I have a column with lists of variables.
Seperated by comma plus sometimes values for the variables set by "=".
See picture.
I want the variables as columns and within the columns TRUE/FALSE or 1/0 values plus if there is a value set by "=" an extra column for this value.
I guess it's a similar question to Pandas convert a column of list to dummies but I need it in R.
CodePudding user response:
Since you haven't provided explicit data, I needed to recreate one from your screenshots (please, update at least textual data the next time, it helps recreate your task).
Those chunks of code are explained with comments, they use tidyverse
functions from packages included at the top of the chunk. Result is what you asked for with the exception that columns eventnumber_value
are named value_eventnumber
since naming a variable or column with a name that starts with number is not a good practice.
I don't know what you need the data for, but from my experience the wide format of the data is less useful than wide format for most of the cases.

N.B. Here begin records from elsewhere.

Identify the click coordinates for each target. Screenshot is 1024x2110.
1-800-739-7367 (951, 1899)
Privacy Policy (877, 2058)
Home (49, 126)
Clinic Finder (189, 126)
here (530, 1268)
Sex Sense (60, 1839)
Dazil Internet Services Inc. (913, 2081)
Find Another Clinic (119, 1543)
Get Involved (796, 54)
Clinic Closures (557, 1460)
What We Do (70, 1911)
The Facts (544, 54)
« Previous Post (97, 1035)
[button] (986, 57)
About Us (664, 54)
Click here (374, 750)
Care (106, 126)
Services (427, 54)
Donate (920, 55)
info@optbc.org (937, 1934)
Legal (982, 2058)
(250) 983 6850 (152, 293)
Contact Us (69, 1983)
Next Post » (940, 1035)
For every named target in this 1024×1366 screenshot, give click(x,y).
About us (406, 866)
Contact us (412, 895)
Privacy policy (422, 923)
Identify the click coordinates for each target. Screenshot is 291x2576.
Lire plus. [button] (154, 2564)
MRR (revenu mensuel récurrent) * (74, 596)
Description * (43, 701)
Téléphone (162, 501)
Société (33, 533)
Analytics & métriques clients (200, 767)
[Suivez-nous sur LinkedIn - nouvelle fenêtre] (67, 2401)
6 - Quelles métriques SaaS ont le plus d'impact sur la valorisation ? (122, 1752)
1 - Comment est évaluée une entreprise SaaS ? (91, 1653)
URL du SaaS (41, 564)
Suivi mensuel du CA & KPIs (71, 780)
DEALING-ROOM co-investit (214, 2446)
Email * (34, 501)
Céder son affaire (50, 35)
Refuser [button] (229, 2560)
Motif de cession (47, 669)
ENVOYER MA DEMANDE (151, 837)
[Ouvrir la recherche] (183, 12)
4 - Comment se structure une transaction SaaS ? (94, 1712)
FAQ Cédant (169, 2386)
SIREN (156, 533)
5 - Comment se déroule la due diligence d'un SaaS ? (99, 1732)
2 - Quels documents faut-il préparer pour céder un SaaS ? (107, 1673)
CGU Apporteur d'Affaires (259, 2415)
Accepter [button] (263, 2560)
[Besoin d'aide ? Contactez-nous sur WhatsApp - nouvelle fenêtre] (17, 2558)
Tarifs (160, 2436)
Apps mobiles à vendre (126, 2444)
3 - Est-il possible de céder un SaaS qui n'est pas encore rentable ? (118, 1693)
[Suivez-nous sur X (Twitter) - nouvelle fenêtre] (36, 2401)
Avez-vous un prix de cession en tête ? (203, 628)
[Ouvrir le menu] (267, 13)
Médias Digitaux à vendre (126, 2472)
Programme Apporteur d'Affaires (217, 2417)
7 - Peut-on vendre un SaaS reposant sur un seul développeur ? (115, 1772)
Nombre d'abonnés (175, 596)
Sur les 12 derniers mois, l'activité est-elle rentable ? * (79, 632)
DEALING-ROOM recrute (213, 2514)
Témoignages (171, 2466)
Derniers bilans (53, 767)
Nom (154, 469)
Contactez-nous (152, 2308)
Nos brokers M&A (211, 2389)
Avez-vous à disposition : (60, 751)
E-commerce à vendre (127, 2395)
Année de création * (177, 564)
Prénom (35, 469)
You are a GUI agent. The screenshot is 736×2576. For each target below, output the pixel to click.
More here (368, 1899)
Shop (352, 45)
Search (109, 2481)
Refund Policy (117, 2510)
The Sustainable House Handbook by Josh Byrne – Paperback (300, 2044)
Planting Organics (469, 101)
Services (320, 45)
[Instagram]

Especially here, since I expect, that one event may happen only for one ID. Thus, dat_pivoted
is more convenient to operate on.
library(tibble)
library(tidyr)
library(dplyr)
library(stringr)
dat <- tribble(
~post_event_list, ~date_time,
"239=20.00,200,20149,100,101,102,103,104,105,106,107,108,114,198", "2022-03-01 00:23:50",
"257,159", "2022-03-01 00:02:51",
"201,109,110,111,112", "2022-03-01 00:57:23"
)
dat_pivoted <- dat %>%
mutate(post_event_list = str_split(post_event_list, ",")) %>% # transform comma separated strings into character vectors
unnest_longer(post_event_list) %>% # split characters into separate rows
separate(post_event_list, sep = "=", into = c("var", "val"), fill = "right") %>% # separate variables from values (case of 'X=Y'), put NA as value if there is no value
mutate(val = as.numeric(val)) # treat 'val' column as numeric
dat_values <- dat_pivoted %>%
pivot_wider(id_cols = date_time, names_from = var, names_prefix = "value_", values_from = val) %>% # turn data into wide format -- make a column per each event value, present or not
select(!where(~ all(is.na(.x)))) # select only those values columns, where not every element is NA
dat_indicator <- dat_pivoted %>%
mutate(val = TRUE) %>% # each row indicates a presence of event -- change all values to TRUE
pivot_wider(id_cols = date_time, names_from = var, values_from = val, values_fill = FALSE) # pivot columns again, replacing resulting NAs witth FALSE
dat_transformed <- left_join(dat_indicator, dat_values)